# How to complete this task:
Only the lines from the one containing "Given: Click the Χαλκηδόνα map label text" through the end of the entries should be returned, exactly as they are, with the pictures omitted.

# Material for the task:
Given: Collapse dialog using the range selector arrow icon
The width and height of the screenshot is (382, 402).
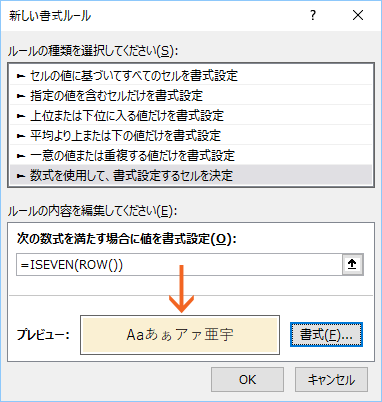Looking at the screenshot, I should coord(352,264).
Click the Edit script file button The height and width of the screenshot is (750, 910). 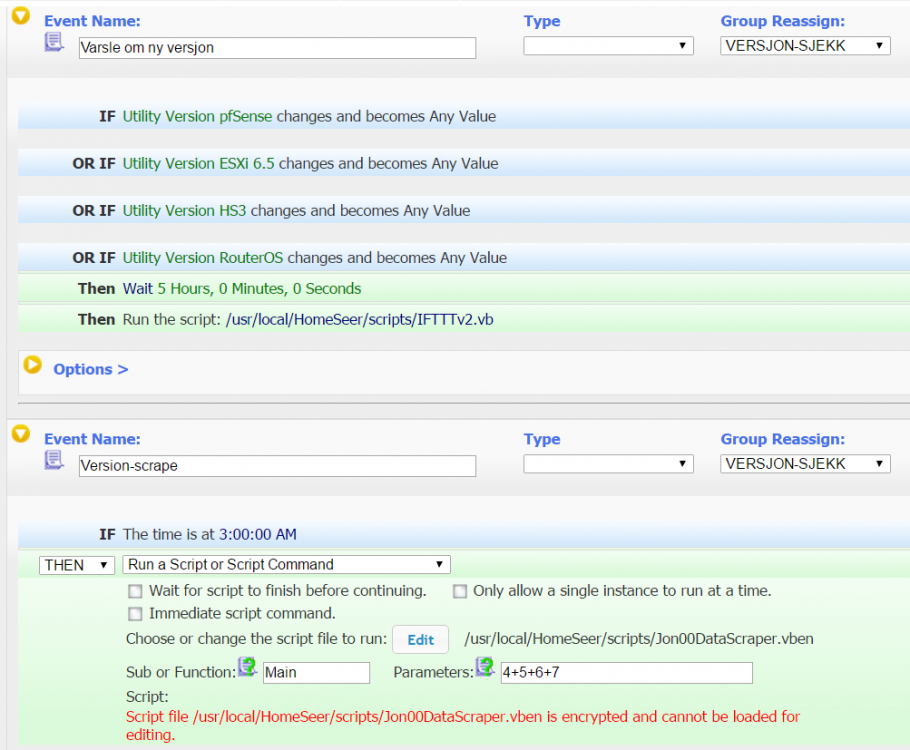pos(420,640)
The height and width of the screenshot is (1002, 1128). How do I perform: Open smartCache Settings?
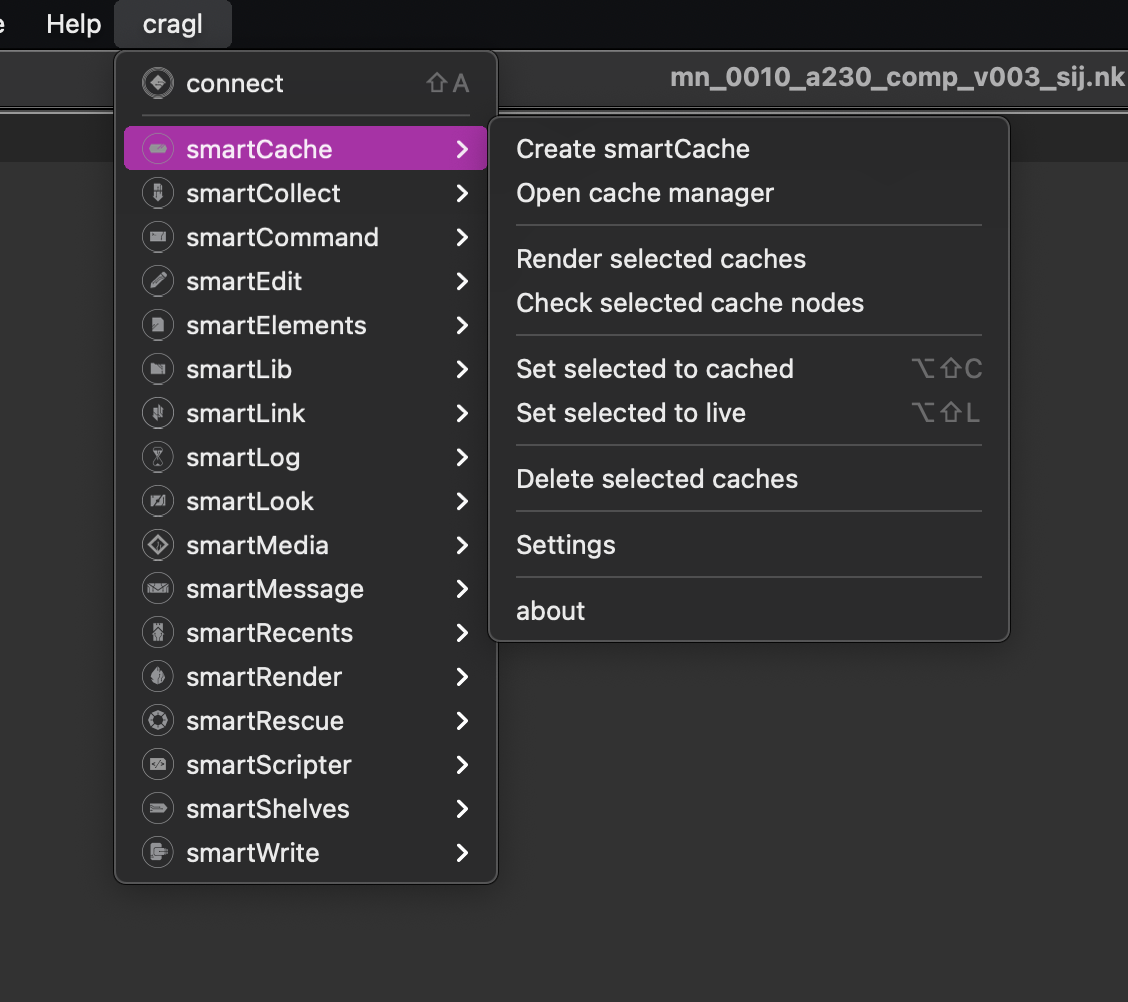coord(565,545)
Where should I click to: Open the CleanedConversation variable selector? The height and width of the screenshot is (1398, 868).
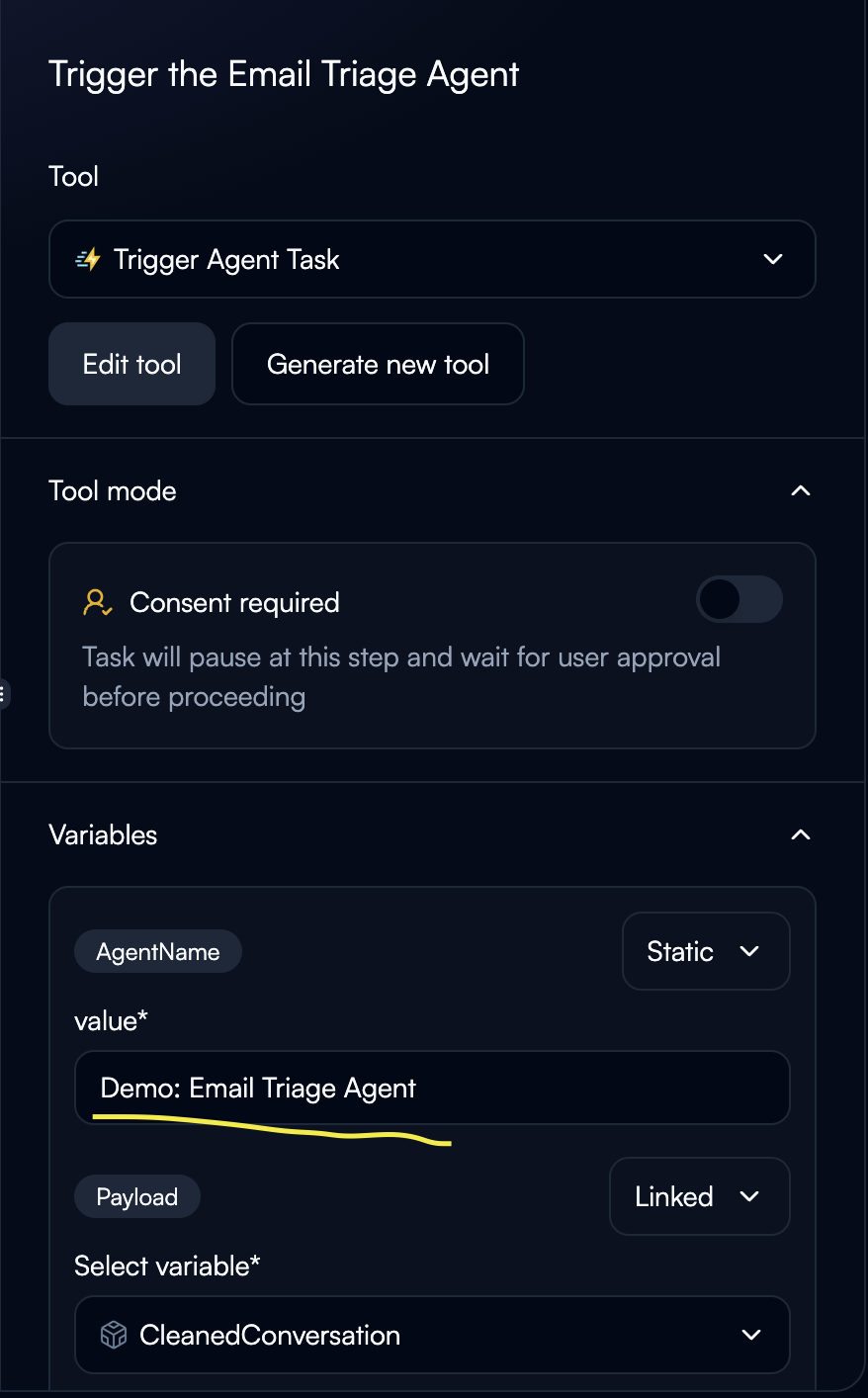432,1334
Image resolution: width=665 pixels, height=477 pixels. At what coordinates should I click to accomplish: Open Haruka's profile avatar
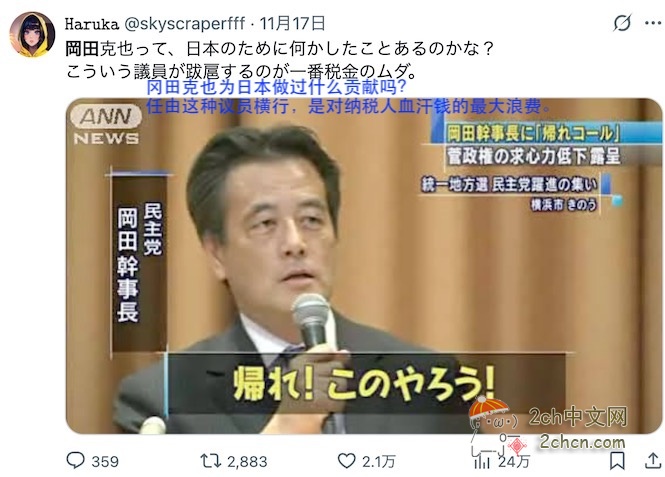[32, 34]
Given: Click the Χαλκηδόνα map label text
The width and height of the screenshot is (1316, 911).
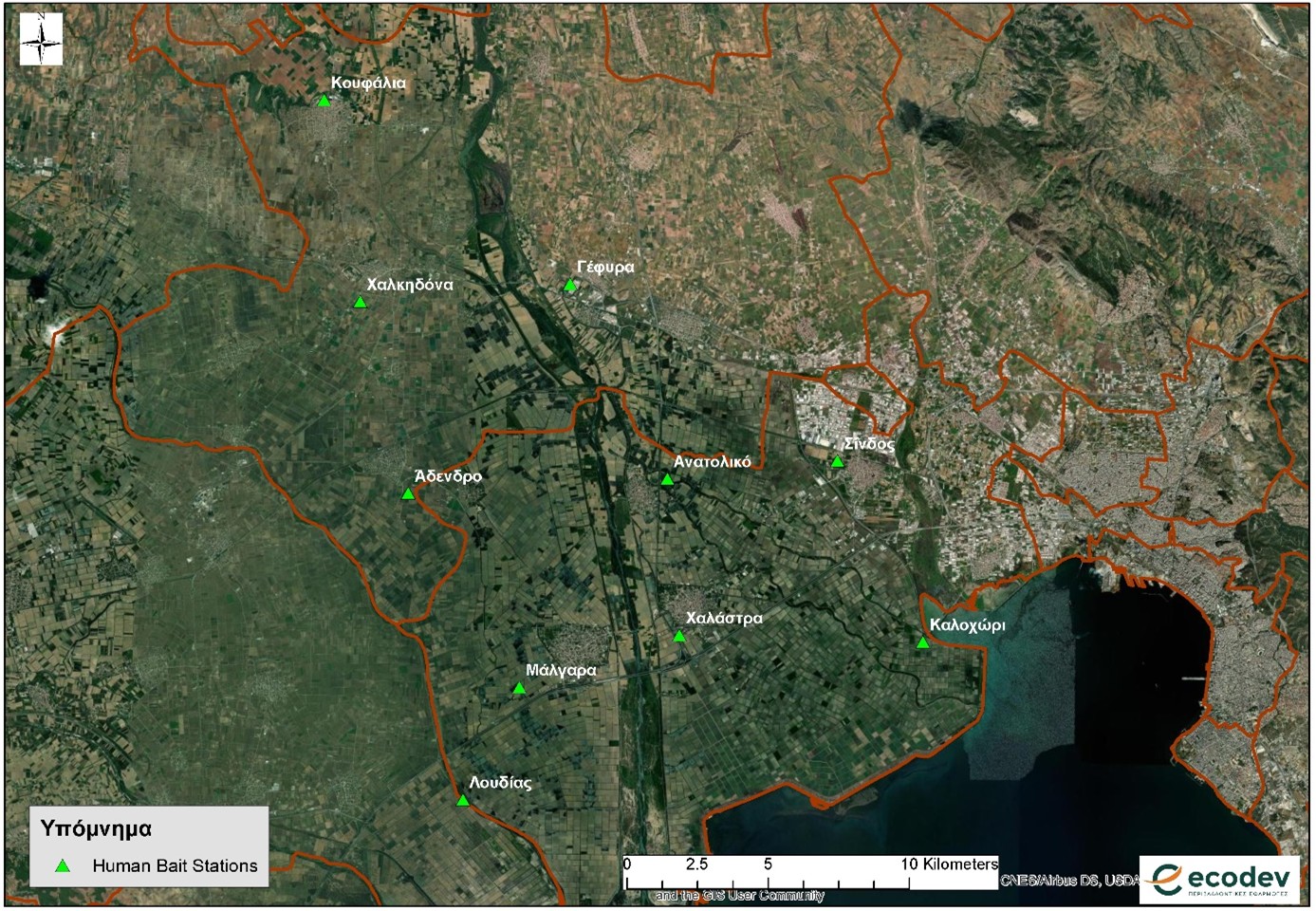Looking at the screenshot, I should pyautogui.click(x=410, y=285).
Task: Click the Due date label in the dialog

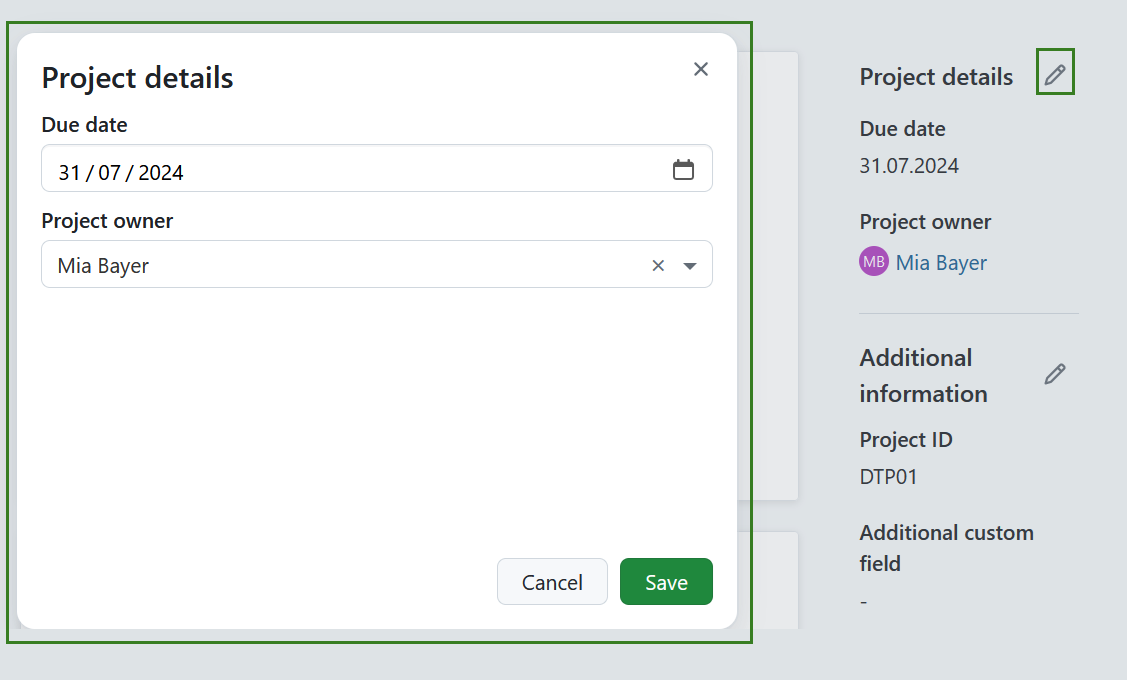Action: [85, 125]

# Reply to the exercise:
Given: Click the Χαλκηδόνα map label text
The width and height of the screenshot is (1316, 911).
Looking at the screenshot, I should pyautogui.click(x=410, y=285).
Task: Click the Due date label in the dialog

Action: [85, 125]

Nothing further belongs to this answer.